And it closes the KASLR window for free, because the image is only placed in
EFI_CONVENTIONAL_MEMORY on both (x86 process_efi_entries(), arm64
randomalloc.c). So the bad frame is invisible to both the allocator and
KASLR, which is exactly what fs_initcall_sync can't give you.

There's also LINUX_EFI_MEMRESERVE (efi_mem_reserve_persistent()) -
cross-arch, reserved pre-buddy in efi_init() - and looks otherwise fine, but
it's parsed too late to keep KASLR off the frame.

-- 
  Kiryl Shutsemau / Kirill A. Shutemov

^ permalink raw reply	[flat|nested] 6+ messages in thread

* Re: mm/hwpoison: persist poisoned PFN list across kexec via KHO [RFC]
  2026-06-24 10:39 mm/hwpoison: persist poisoned PFN list across kexec via KHO [RFC] Breno Leitao
  2026-06-24 12:04 ` Kiryl Shutsemau
@ 2026-06-24 13:40 ` Pratyush Yadav
  2026-06-24 14:44   ` Rik van Riel
  1 sibling, 1 reply; 6+ messages in thread
From: Pratyush Yadav @ 2026-06-24 13:40 UTC (permalink / raw)
  To: Breno Leitao
  Cc: nao.horiguchi, linmiaohe, david, lance.yang, akpm, baoquan.he,
	rppt, pratyush, kexec, linux-mm, rneu, riel, caggio, kas

On Wed, Jun 24 2026, Breno Leitao wrote:

> TL;DR: carry the hardware-poisoned page list across kexec using KHO, so the
> next kernel doesn't hand out known-bad RAM.
>
> The problem
> ===========
>
> When a page is hard-offlined due to an uncorrectable memory error (multi bit
> ECC), memory_failure() sets PG_hwpoison, unmaps it, removes it from the buddy
> allocator and accounts it in num_poisoned_pages / HardwareCorrupted. All of
> that lives in the running kernel's data structures, not in the hardware.
>
> A kexec replaces the kernel image but not the physical DRAM. The next kernel
> rebuilds mem_map[] from the firmware-provided memory map, sees the bad frame as
> ordinary system RAM, and the buddy allocator hands it back out on the next
> kernel. The known-bad cell is silently back in circulation, and the next
> access faults again - potentially in a context that is harder to recover than
> the original (e.g. a kernel allocation rather than a killable user page).
>
> This matters most where kexec is frequent and machines are long-lived: live
> kernel update on large fleets. Poison knowledge accumulates over uptime and is
> thrown away on every update.

I don't know much about hardware page poisoning. From what I understand
of your description, it seems like the hardware fires off an event that
the kernel receives, and then the kernel stores the state, and hardware
"forgets" it. So what happens when something accesses the poisoned
memory anyway? Do we get another hwpoison event?

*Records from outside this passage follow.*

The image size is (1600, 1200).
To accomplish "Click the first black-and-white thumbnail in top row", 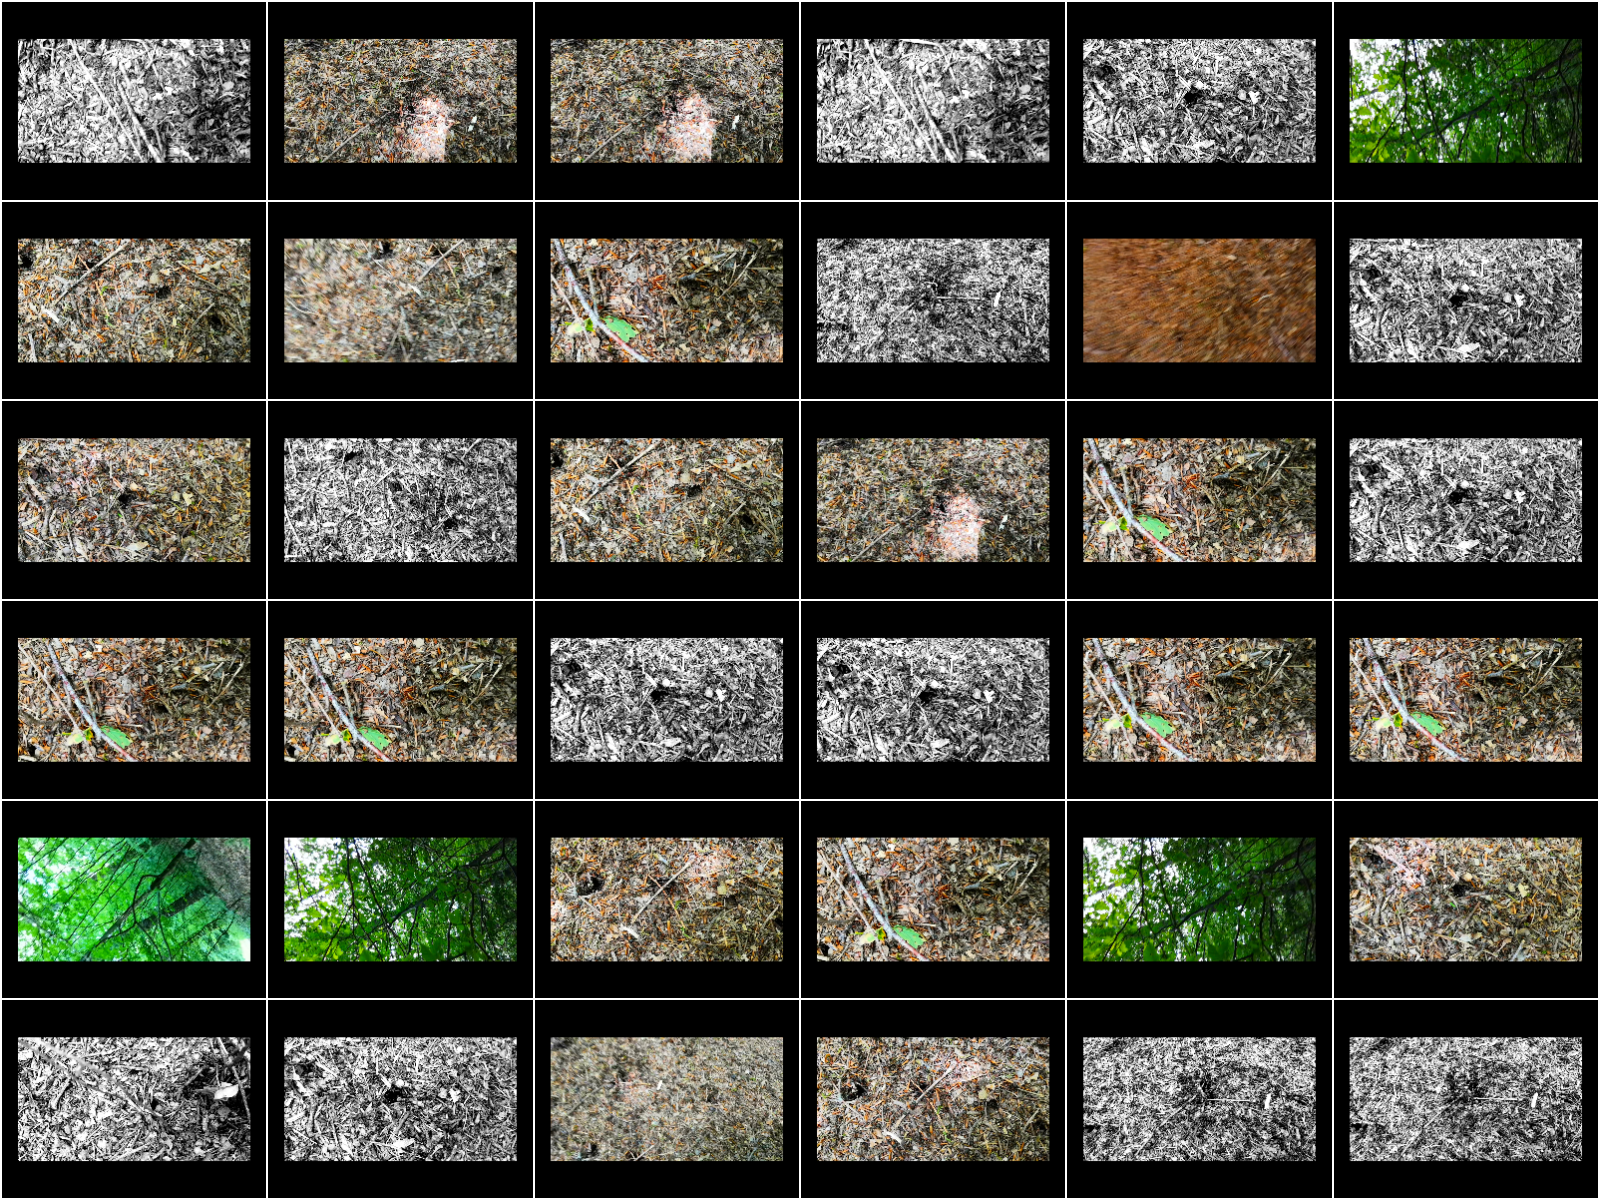I will coord(134,101).
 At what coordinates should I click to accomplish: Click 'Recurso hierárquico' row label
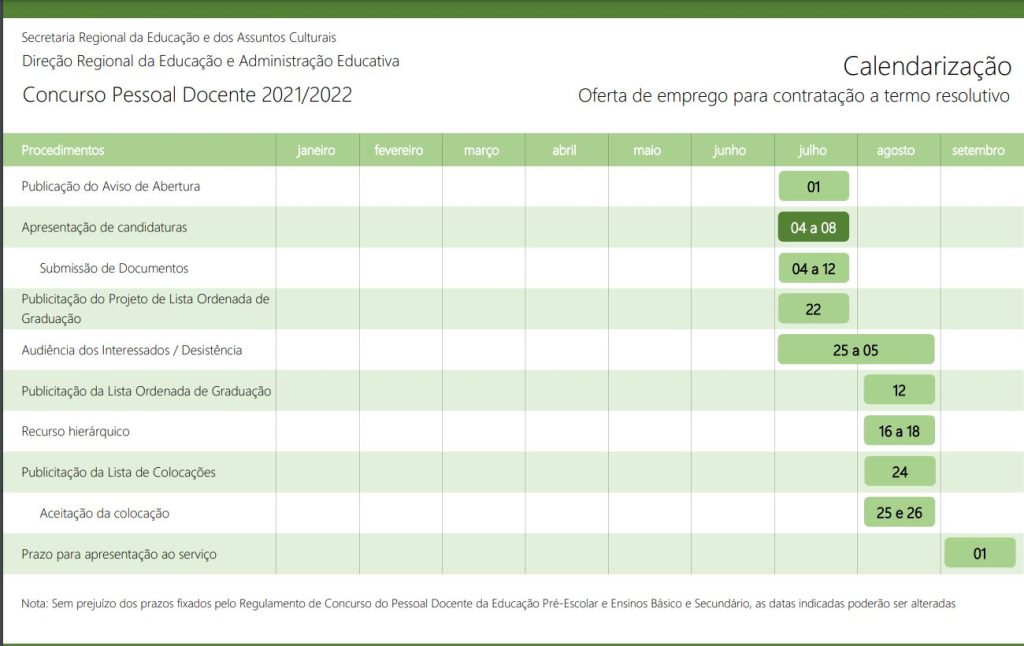click(x=76, y=431)
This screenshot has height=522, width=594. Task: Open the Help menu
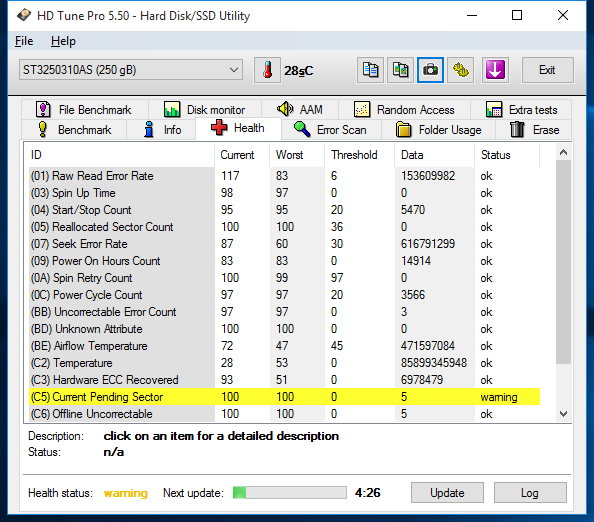[63, 41]
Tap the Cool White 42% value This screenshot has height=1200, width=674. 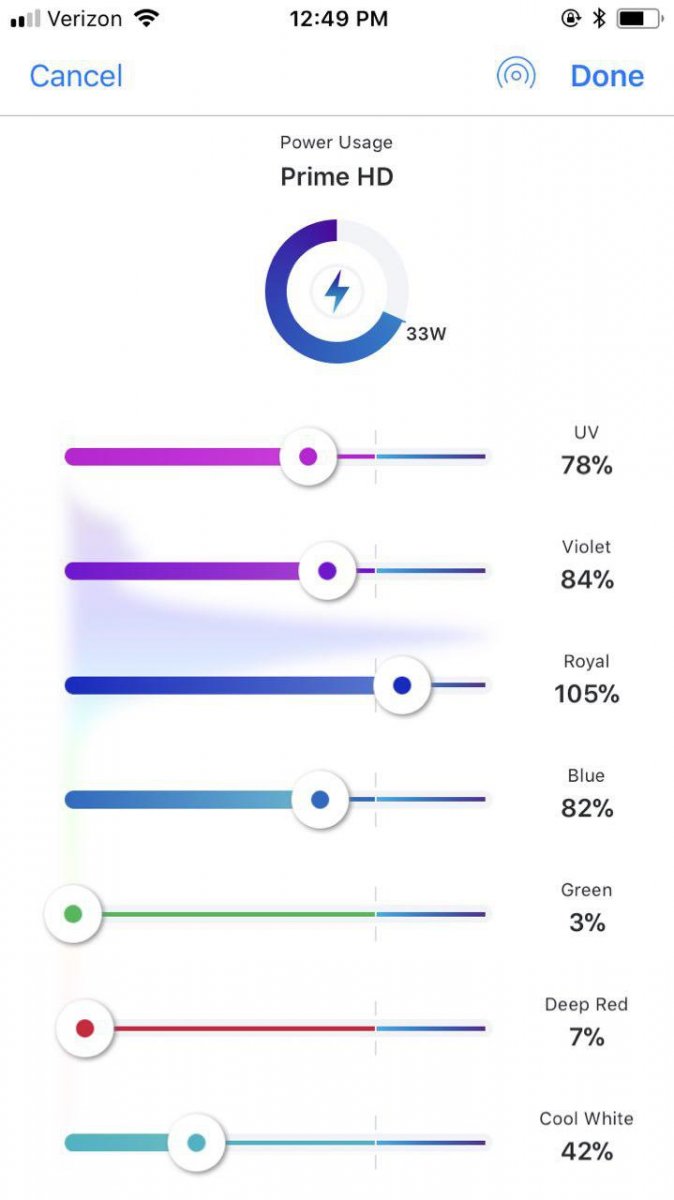587,1152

Also, what happens on cold reboot? If the HW does not remember bad
pages, won't the kernel be in the same position? How does it know the
bad pages on a cold boot?

>
> This is the case at Meta and in many hyperscalers.
>
>
> Possible solutions
> ==================
>
> 1. Do nothing (status quo). The next kernel hands out known-bad
>    RAM, and hope for the best. 
>
> 2. e820 / EFI memory map (E820_TYPE_UNUSABLE). Tempting because the
>    frame would simply never become RAM (no allocator race at all).
>    But: it is x86-only (no arm64 equivalent in the same mechanism;
>    this series is tested on arm64);
>
> 3. Firmware / platform page retirement (PPR, BMC page-offline, CXL
>    device poison lists). This is the correct layer for *cross power
>    cycle* persistence and is complementary to this work. But it is
>    per-platform, out of OS control, not universally available, and
>    cannot carry OS-discovered or software-simulated poison
>    (MADV_HWPOISON, the injector). kexec can also happen long before
>    firmware retirement takes effect.

I don't know enough about these two to say whether they are a good idea
or not. I'll let more competent people comment on that.

>
> 4. reserve_mem= / memmap= on the command line. Automatically sent reserved_mem=
>    for the next kexec kernel cmdline.

Does this scale at all? How many poisoned pages do you expect to see on
a big machine with say a few terabytes of RAM? Won't the commandline end
up being way too big?

>
> 5. A bespoke kexec segment / setup_data blob. This reinvents what
>    KHO already provides - preserved memory plus an FDT handoff to
>    the next kernel - which is the upstream-blessed generic mechanism
>    for exactly this kind of state.

Yeah, at that point you'd be better off using KHO directly. You won't
have to muck about with architecture specific bits.

>
> This PoC
> ========
>
>   * Makes hardware-poisoned pages survive a kexec, using KHO (Kexec
>     HandOver) to carry the poison list between kernels.
>
>   * Producer: hooks num_poisoned_pages_inc()/_sub() - the single
>     chokepoint for every poison/unpoison event - and records each
>     poisoned PFN into a vmalloc array that KHO preserves across the
>     kexec, described by a small versioned "hwpoison" subtree.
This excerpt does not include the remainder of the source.